LGBTQ community fights HB2

 

 North Carolina’s newest legislation—known as HB2—reverses a Charlotte ordinance, which extended rights to people who are gay or transgender. Carrboro’s LGBTQ community plans to fight this bill until laws are changed.

caption goes here (Staff photo by Mary Cox)
Carrboro flies LGBTQ flags on Main Street in response to North Carolina’s passing of HB2. (Staff photo by Mary Cox)

On Feb. 22, Charlotte passed a law that granted protection to LGBTQ people in places of public accommodation. In response, on March 23, North Carolina’s General Assembly proposed and passed the House Bill 2. Gov. Pat McCrory signed the bill into law that same night, according to media reports.

“It passed quicker than it took me to write most of my papers in college,” said JP, a trans person in the community.

JP volunteers at the LGBTQ Center in Durham and is dedicated to fighting homophobia and heterosexism, transphobia and transmisogyny, and cissexism. JP said the fight will not end with this “shameful, heinous, and blatantly discriminatory” law.

The bill has gained the popular name “the bathroom bill,” but JP explains that HB2 goes beyond bathrooms, which has been the public’s main focus for this legislation. The bill also includes restrictions on local minimum wage standards and bringing discrimination claims to court.

Last week, members of the community rallied on Franklin Street for hours to protest the new bill.

“It was fantastic, it was cathartic, it was loud,” said JP, who attended the rally. When asked if progress was made for the LGBTQ community, they said, “Is 1,000 people shutting down the most well-known intersection in this side of the Triangle not progress?”

Mitch was one of the organizers of the rally on Franklin Street. They have been organizing around LGBTQ issues since high school when Amendment One was on the ballot. Mitch realized they were “some variety of not straight” early in high school, but was silenced by their “not super queer-friendly family.”

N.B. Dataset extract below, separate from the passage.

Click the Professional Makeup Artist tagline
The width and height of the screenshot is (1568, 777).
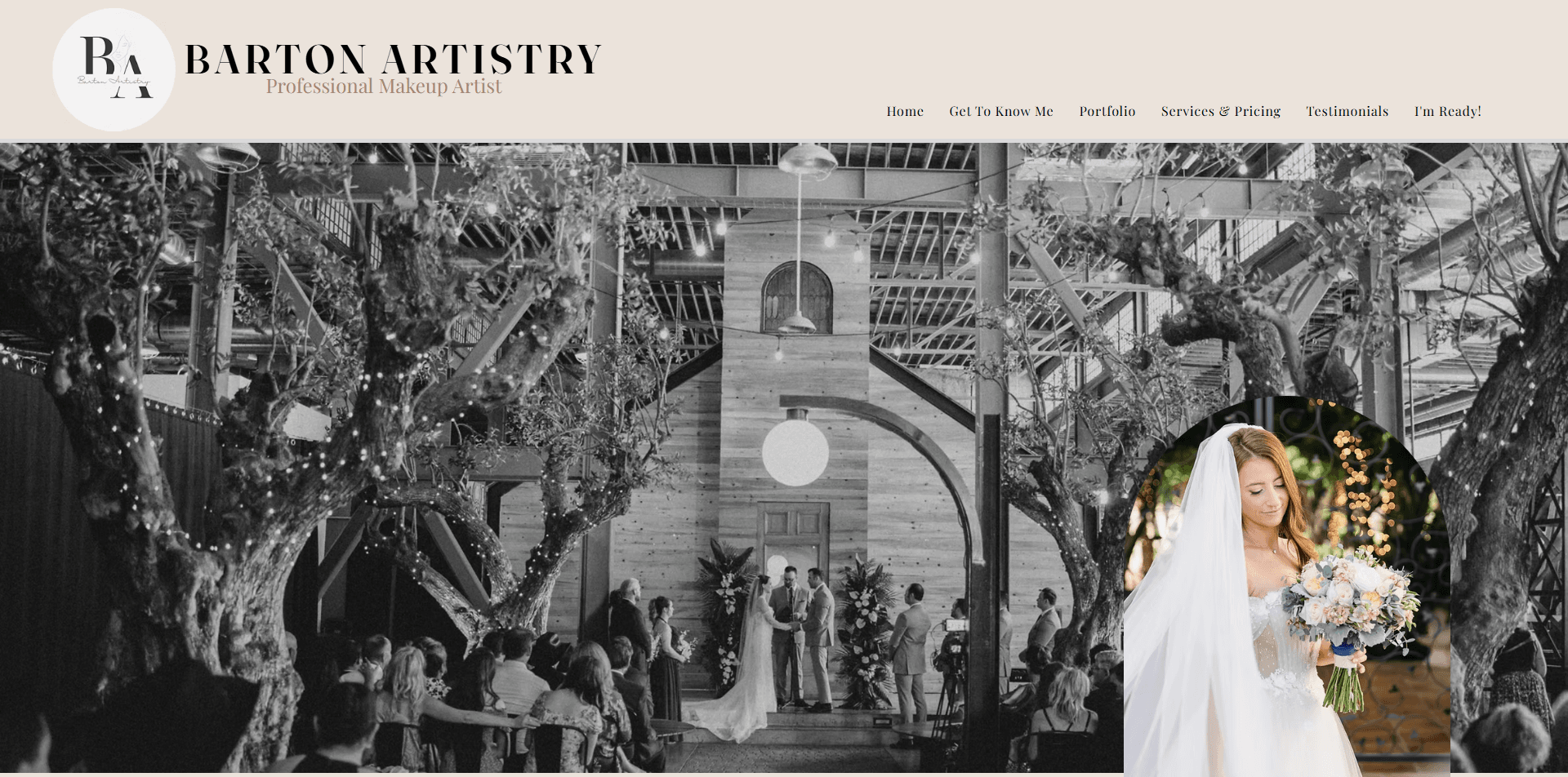pyautogui.click(x=383, y=87)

At the anti-HB2 rally on Franklin Street last week, Mitch’s parents saw them on the news as a leader in the protest and confronted them about their active involvement with the LGBTQ community. Mitch finally came out to their parents.

“It was the hardest conversation I’ve ever had, and my heart goes out to absolutely everyone who goes through it, whether they receive acceptance and understanding or disapproval and rejection,” Mitch said.

As a queer, non-binary person, Mitch does feel threatened by HB2, and believes the bill was not written to target AFAB people (Assigned Females At Birth). Rather, it continues lawmakers’ trend of specifically targeting and scapegoating “non-passing” women, or transgender women who are not yet accepted as female, Mitch explains.

A concern of those who support HB2 is that it is unsafe to allow persons of one gender to use the restroom of the opposite gender. This is a concern of the North Carolina Sheriffs’ Association and it is encouraging the legislature to overturn local ordinances that allow this, according media reports.

In response to this argument, JP said, “These ignorant people ignore a simple, well-documented fact: there is not a single recorded instance of a trans person intentionally causing harm in a space that corresponds with their gender identity. We are, as the hash tag says, just trying to pee.”

Mitch believes that the solution for a nondiscriminatory legislative system goes beyond voting them out.

“The entire legislative system is set up against queer and trans, black and brown, working class people,” said Mitch. “The whole damn system has got to go.”

Genet Girmey is a junior at UNC studying public policy. Girmey is a straight female, but has many friends who are gay, queer, and trans who will be affected by HB2, which she believes is a step back socially for the state of North Carolina. She thinks the state legislators did not consider the economic backlash that would ensue with passing the bill. “The NBA has threatened to move the All-Star game from Charlotte, and a Broadway composer has banned three shows from coming to North Carolina,” Girmey said. Media reports show that Tony-award-winning composer Stephen Schwartz, in response to HB2, is working to deny North Carolina theaters from producing his shows.

Media reports show that businesses and government officials have, and continue to, join forces with the LGBTQ community to speak out against HB2. Among those opposed are Apple, Facebook, and America Airlines. More than 100 top executives from major companies, including major Charlotte employers like Bank of America, have signed the petition opposing HB2. Many states cities are banning government-funded travel to North Carolina.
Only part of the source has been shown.